▶ **Given task 1**
Name every company or organization mentioned by name in the passage about IPTV.
▶ **Given task 2**
Duplicate the stretch of the passage about IPTV from "SBC Communications Inc., which" through "sell TV services.".

▶ **Document extract**
▽

Of course, what we call the broader sense if TV is really any moving
images and sound on a personal screen, and the ways in which we can receive
and view these images have exploded.
Over air, broadcast, fiber optic cable, WiFi, on disc
exist. Now it looks like we ned to add one more – TV over your
existing phne lines, and the following
article by Hiawatha Bray in today’s
Boston Globe makes it sound like an extremely competitive service, and
in principle
more choice and comptition is a good thing. However, we wish the clearly
destined always-on everywhere Internet of the future would emerge so
we can disappear into it and peek out of any monitor, anywhere, any time
we want…
The next big thing in television could be a technology
borrowed from the Internet. IPTV (the ”IP" stands for Internet
protocol) will let users choose from a vast variety of video entertainment,
available on demand through a simple piece of wire. Telephone wire,
to be exact, because phone companies — not cable TV firms — are leading
the way.
SBC Communications Inc., which offers phone service in 13 US states,
is spending $5 billion to build the first IPTV network in the United
States, set for launch late this year or in early 2006. Verizon Communications
Inc., which is spending $3 billion to bring TV service to its customers,
will use IPTV to deliver on-demand movies.
Cable companies could adopt IPTV technology as well. But for telephone
companies the technology offers the first chance to sell TV services.

△

▶ **Data section**
▽

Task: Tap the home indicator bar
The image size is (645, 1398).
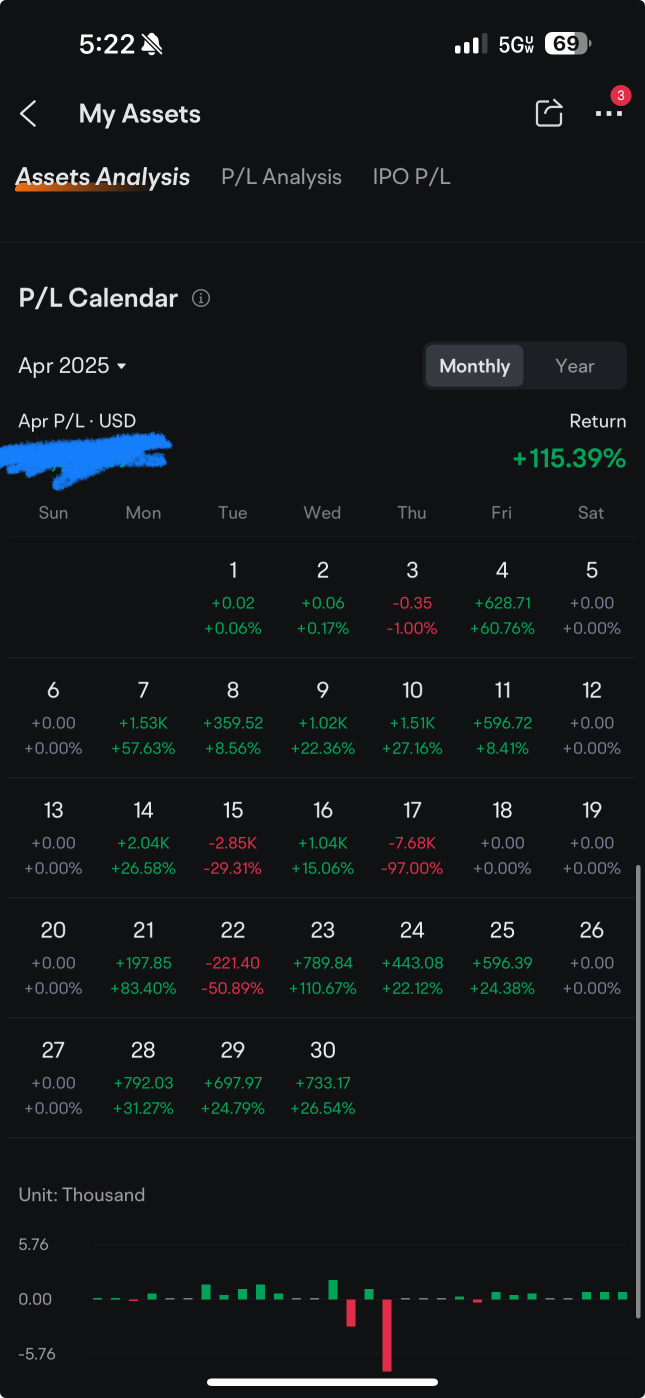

△

▶ **Response 1**
Boston Globe
SBC Communications Inc.
Verizon Communications Inc.

▶ **Response 2**
SBC Communications Inc., which offers phone service in 13 US states,
is spending $5 billion to build the first IPTV network in the United
States, set for launch late this year or in early 2006. Verizon Communications
Inc., which is spending $3 billion to bring TV service to its customers,
will use IPTV to deliver on-demand movies.
Cable companies could adopt IPTV technology as well. But for telephone
companies the technology offers the first chance to sell TV services.